Judged by contemporary opinion, one of the plainest steps taken by Bonaparte towards a monarchy was the inauguration of the Legion of Honor, having at its head the First Consul, assisted by a great council, subordinate to which there were 1500 posts, each with 27 officers of various degrees, and 350 legionaries. This institution, which was endowed by national funds, was composed of members distinguished by their services to the Republic either as soldiers or as civilians. They pledged themselves among other things to oppose any enterprise tending to re-establish the feudal system, or proposing to reproduce the titles and the characteristics by which feudalism was marked, and to do everything in their power to maintain liberty and equality.
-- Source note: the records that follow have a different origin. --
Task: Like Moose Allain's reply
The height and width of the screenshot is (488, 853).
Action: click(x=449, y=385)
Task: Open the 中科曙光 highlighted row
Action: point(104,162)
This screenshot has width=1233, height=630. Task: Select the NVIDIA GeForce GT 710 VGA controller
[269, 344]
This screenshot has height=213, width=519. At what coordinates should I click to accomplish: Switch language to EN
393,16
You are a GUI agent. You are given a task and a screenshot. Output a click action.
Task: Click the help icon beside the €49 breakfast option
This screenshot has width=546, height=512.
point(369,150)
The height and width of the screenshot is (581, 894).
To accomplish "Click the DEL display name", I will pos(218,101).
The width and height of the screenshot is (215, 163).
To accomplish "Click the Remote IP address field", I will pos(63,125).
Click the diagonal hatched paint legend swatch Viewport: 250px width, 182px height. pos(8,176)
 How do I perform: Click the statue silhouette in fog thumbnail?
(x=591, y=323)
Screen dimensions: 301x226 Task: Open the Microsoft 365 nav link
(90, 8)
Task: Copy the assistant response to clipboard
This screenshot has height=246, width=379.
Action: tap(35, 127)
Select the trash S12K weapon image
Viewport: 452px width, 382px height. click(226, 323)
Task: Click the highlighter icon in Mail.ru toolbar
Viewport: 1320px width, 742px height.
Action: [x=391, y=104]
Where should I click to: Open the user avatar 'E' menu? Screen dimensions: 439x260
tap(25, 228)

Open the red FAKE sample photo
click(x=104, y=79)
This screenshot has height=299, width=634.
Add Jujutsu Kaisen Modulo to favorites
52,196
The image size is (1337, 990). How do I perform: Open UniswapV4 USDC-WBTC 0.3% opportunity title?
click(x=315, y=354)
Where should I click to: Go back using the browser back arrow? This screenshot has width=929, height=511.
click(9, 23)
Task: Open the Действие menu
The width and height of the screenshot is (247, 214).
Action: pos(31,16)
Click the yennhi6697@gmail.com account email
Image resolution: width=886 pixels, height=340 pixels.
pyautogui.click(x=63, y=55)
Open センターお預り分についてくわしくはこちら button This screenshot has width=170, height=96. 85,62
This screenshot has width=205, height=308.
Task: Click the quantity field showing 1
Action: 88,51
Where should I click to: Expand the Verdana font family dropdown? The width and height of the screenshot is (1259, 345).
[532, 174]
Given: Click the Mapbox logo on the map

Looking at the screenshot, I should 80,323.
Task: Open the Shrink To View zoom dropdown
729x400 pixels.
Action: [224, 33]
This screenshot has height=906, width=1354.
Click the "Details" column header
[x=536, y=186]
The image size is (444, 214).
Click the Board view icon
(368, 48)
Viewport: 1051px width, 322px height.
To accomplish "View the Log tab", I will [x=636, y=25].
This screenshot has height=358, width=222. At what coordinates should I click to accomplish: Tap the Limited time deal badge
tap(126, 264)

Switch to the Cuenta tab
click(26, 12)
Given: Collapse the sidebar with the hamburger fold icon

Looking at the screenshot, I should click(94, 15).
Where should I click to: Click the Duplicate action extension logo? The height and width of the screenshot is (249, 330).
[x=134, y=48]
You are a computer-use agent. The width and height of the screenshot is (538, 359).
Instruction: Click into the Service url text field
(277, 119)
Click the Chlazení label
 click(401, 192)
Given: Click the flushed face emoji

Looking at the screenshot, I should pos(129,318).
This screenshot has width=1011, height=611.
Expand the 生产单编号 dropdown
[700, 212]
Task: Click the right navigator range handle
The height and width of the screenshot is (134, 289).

But these republican sentiments did not protect the measure from criticism. It was opposed both in the Council of State and in the Tribunate, where there was only a majority of sixteen in its favor when it was finally passed. Even the Legislative Body made difficulties, as is seen in their recorded vote of 170 for and 110 against. But it was not only from such shadows of representative government as were still permitted to linger on, that opposition came to Bonaparte’s personal rule. Moreau, the hero of the Hohenlinden campaign, was known to have sturdy republican sentiments. Moreover, there was Bernadotte, the commander of the eastern army, who was openly discontented and was supposed by many to have instigated a plot against the First Consul at Rennes. There were, indeed, a series of military plots at this time, but the knowledge of their existence was suppressed by the government, whose object it was to impress on public opinion at home and abroad the popularity of the consular system.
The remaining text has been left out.